I have been experiencing jolting pain in my upper right foot for the past couple of months. Diagnosed with RA 1 year ago and taking plaquenil & mtx for almost a year. For the most part feeling much better however, this pain is happening more frequently. Has anyone else experienced this pain?
Jolting pain in right foot : I have been experiencing... - NRAS
Jolting pain in right foot
I get pain like this in my hands and feet quite often - I call it lightening bolt pain because it takes my breath away briefly. My GP told me it is nerve pain and I've recently been diagnosed with small fibre neuropathy by a neurologist. I'm awaiting more specialist tests to try and find out the cause - whether RA related or not. My instincts tell me that it is caused by inflammation of nerves and connective tissue as I'm off all RA drugs because of intolerences.
Maybe a sign that RA is still quite active for you? Ask your rheumy or specialist nurse if you have one.
Hiya Fcrooks. I used to get this infrequently, a sharp shooting pain from my big toes up to the bony protrusion on the top of my foot. Takes you quite by surprise & it tended to happen if I'd been on my feet too long or walked more than normal at one go. I don't have it so often now but then again I'm considered controlled on my mix of meds & not much swelling in my feet unless I overdo things. I'd mention it at your next appointment with your Rheumy or Nurse, especially if it's happening more frequently.

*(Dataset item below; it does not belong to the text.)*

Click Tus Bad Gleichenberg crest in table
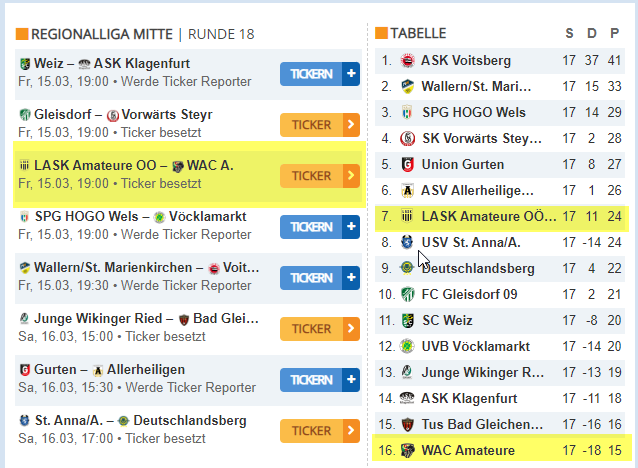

Hi, I have had this right foot pain for years. It feels as if my foot could give way, which it has done in the past, causing me to fall. I walk with a stick to help.

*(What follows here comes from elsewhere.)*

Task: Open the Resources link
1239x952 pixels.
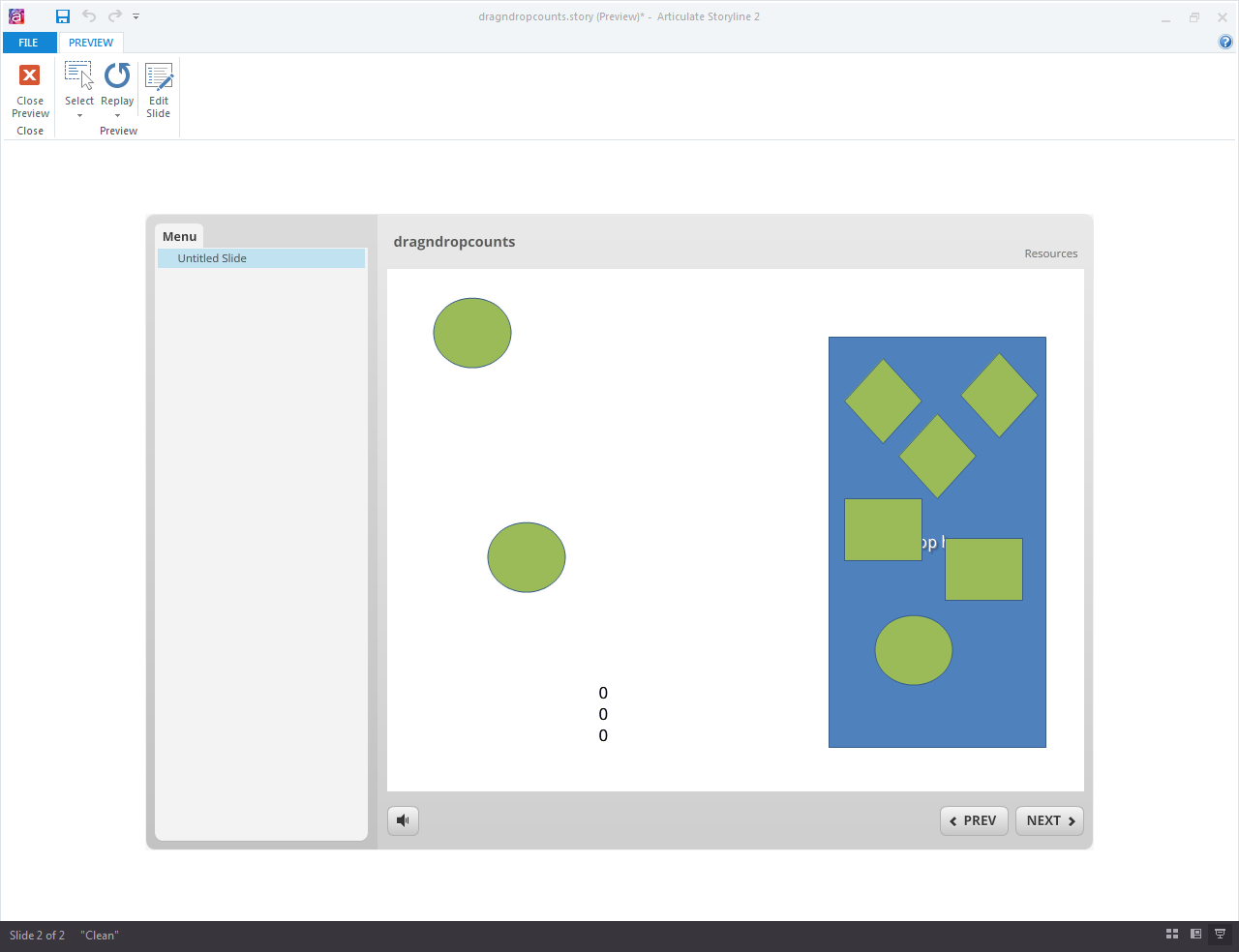Action: 1051,253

Over the last six months I have now developed arthritis over my right mid foot. I have had ultrasound treatment on it which didn't help.
I had a steroid injection into the joint three weeks ago which has helped quite a bit, but it still hurts if I stand for a while or walk too far.
Hope this helps.
Bev
I have been diagnosed in the last 5 months or so, with psoriatic spondyloarthritis. I think it presents pretty much like RA in the toes and fingers.
Over just the last week, i have developed the same symptoms as nomoreheels above and the same as Twitchytoes (except it is in my big left toe not my hand). It feels like nerve pain. I get it most reliably when walking down stairs, like my joint is pinching a nerve as it flexes.
Nomoreheels, did you have arthritis in those big toes? I don't have other symptoms in those toes and i'm hoping it won't get worse and develop into arthritis in the big toe?
It's pretty sudden and disconcerting!
Olly
Not sure Olly as I've not had any imaging done for 18 months & my Rheumy doesn't include my feet in examinations even though she knows it is where my RD first presented. My thoughts are it's more RD inflammation than OA, particularly as it is not happened too much lately but when it does it stops me in my steps it's so sudden, no warning at all.
If your Rheumy or Nurse do attend to your feet I would certainly mention it at your next visit then even if they can't do anything just now it's noted in your records.
Thank you everyone for your responses. I really appreciate your inputs. Based on 'no more heels' response I feel it does happen more when I have been on my feet for long periods of time and when I relax the jolting pains start. I agree twitch toes it is like 'lightning bold' and I have had it my hands, as well. I am going to reach out to my rheumy and GP as it does seem to be occurring more frequently now.
I am so impressed with the responses and the support everyone gives on this site, it is truly remarkable. I am so happy to have found this site as it has assisted me in dealing with RA diagnosis and currently I am in a much better place than I was a year ago and I contribute much of that to this site.
By the way I am from Canada and my Rheumy recommended a beginner 10 week warm water aquafit program for people suffering from ie. athritis, osteo, RA, PSA etc. I have just completed the basic course and going onto the more advanced program. You are more mobile in the therapeutic warm water and amazing how good it feels. Not sure if this program is available were you live, however, I would recommend if available. The program is conducted by trained volunteers certified through WaterART fitness International and in Canada you need to be referred by your doctor.
Thanks again, Faye
I suffer from Rheumatoid Vasculitis and have damaged nerves in my feet. I suffered with regular jolting pain and my rheumy said it could be the high steroid dose I was on. I have now gradually gone from 60mg to 15mg daily and am fortunate that the jolting has calmed down. I still get it but it's not so bad. Are you on steroids??